Il boss di Acquasanta, detenuto al 41bis, ha detto di voler contribuire alla verità per evitare altre stragi. Vito Galatolo è il rappresentante della famiglia più conosciuta di Cosa Nostra da sempre sospettata di essere la punta di collegamento con i servizi segreti deviati.

Fedelissimi dei Corleonesi, vantano un ampissimo curriculum criminale. Furono loro a pianificare l’attentato del 1989 a Giovanni Falcone presso l’Addaura. Oltre venti anni Vito decide di collaborare con la giustizia dopo essere stato arrestato a giugno in seguito ad una precedente condanna a 6 anni scontato a Mestre sotto stretta sorveglianza. 

Il boss non è il primo della famiglia ad essersi pentito. Prima di lui chiese la collaborazione la sorella Giovanna Galatolo, figlia, come lui, di Vincenzo ‘il Tripolitano’, già condannato per le stragi del ’92.

Ieri il boss ha incontrato il procuratore aggiunto di Palermo Vittorio Teresi e il procuratore di Caltanissetta Sergio Lari. Galotolo ha fornito informazioni molto dettagliate sul piano di morte deciso per il pm Nino Di Matteo. Quel “turbamento interiore” che avrebbe spinto il boss a parlare con i magistrati appare poco credibile. Un turbamento avuto dopo aver partecipato nel dicembre 2012 a riunioni e preparativi per colpire Di Matteo. Al momento l’unica cosa che appare chiara è che il boss pare voglia puntare il dito verso nomi eccellenti.

All’eliminazione del magistrato – avrebbe dichiarato Vito – sono interessate anche entità esterne“. Proprio per il fatto che Galatolo sia sempre stato vicino all’apparato deviato dello Stato pare ci sia turbamento tra i boss di Cosa Nostra che potrebbero decidere una risposta incontrollata.

Nel Fondo Pipitone, di cui era proprietario Vincenzo Galatolo, negli anni ’90 i killer si addestravano per condurre le cosiddette ‘azioni di morte’. Tra questi anche Vito che ebbe il compito di minacciare il sindacalista Gioacchino Basile, che per primo denunciò infiltrazioni mafiose nei Cantieri Navali, e Gregorio Porcaro il prete di strada che voleva riprendere il messaggio di Padre Puglisi ma che invece oggi, dopo aver lasciato il sacerdozio, fa l’insegnante. 
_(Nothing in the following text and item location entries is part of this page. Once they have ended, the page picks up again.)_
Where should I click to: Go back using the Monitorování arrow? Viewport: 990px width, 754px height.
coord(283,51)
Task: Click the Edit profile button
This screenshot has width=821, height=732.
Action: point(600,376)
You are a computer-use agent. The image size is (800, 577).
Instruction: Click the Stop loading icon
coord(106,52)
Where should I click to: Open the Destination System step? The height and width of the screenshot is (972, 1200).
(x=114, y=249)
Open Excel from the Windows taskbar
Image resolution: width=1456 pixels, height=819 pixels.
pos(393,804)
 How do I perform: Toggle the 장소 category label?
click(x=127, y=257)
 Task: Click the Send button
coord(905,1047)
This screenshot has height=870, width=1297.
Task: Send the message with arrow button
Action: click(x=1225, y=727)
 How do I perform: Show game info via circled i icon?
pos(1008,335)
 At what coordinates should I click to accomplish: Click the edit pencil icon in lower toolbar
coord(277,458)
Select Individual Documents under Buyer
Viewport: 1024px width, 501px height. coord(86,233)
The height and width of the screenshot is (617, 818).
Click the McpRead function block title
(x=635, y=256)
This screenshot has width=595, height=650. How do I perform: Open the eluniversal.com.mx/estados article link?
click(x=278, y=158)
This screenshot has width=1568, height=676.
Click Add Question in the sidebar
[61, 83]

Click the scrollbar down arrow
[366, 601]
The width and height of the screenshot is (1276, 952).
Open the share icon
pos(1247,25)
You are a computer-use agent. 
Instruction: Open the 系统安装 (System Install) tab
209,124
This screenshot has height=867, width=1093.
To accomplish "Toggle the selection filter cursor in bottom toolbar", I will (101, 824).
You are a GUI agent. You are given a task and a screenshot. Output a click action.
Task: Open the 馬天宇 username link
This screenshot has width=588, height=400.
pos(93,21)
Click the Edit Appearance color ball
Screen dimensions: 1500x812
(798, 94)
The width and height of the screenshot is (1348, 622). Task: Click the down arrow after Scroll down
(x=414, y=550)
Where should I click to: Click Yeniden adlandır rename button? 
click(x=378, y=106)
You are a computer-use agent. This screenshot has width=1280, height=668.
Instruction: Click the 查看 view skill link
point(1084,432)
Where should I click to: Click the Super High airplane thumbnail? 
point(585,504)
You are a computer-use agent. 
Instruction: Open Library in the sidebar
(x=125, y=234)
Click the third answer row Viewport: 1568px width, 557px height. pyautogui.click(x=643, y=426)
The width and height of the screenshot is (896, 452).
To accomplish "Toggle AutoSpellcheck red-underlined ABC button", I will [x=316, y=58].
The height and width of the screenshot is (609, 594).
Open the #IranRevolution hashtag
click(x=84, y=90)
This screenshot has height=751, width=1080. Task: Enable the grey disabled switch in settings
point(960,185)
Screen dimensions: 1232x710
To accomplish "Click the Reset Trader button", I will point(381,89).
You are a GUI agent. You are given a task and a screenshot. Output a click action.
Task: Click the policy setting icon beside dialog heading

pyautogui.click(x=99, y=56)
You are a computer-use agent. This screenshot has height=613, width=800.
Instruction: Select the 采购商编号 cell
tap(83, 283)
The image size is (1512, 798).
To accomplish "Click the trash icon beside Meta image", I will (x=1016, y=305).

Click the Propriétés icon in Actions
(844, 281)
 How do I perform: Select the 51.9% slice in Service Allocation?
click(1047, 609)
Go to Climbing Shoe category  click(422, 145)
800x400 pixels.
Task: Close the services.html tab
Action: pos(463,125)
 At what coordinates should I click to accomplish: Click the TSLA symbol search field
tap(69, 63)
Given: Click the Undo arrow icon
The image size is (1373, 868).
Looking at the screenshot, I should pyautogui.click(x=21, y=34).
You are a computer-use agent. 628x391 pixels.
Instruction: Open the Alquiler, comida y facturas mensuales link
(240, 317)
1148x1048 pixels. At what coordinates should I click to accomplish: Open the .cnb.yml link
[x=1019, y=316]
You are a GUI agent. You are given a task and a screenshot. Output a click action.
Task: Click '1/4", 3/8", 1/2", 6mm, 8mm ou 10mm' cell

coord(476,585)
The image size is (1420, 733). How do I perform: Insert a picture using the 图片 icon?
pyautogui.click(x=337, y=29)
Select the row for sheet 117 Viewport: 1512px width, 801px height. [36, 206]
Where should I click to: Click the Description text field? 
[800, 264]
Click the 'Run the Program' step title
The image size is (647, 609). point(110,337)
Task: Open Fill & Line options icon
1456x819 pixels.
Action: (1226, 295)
 La storia ci dice che le mafie cominciano ad alzare la testa quando non controllano più territorio ed economia. Hanno più paura perché, nel momento in cui i semi cominciano a sbocciare, possono perdere il predominio. Ecco perché uno come Totò Riina può decidere che un uomo come Luigi Ciotti debba essere ucciso” ha dichiarato Porcaro.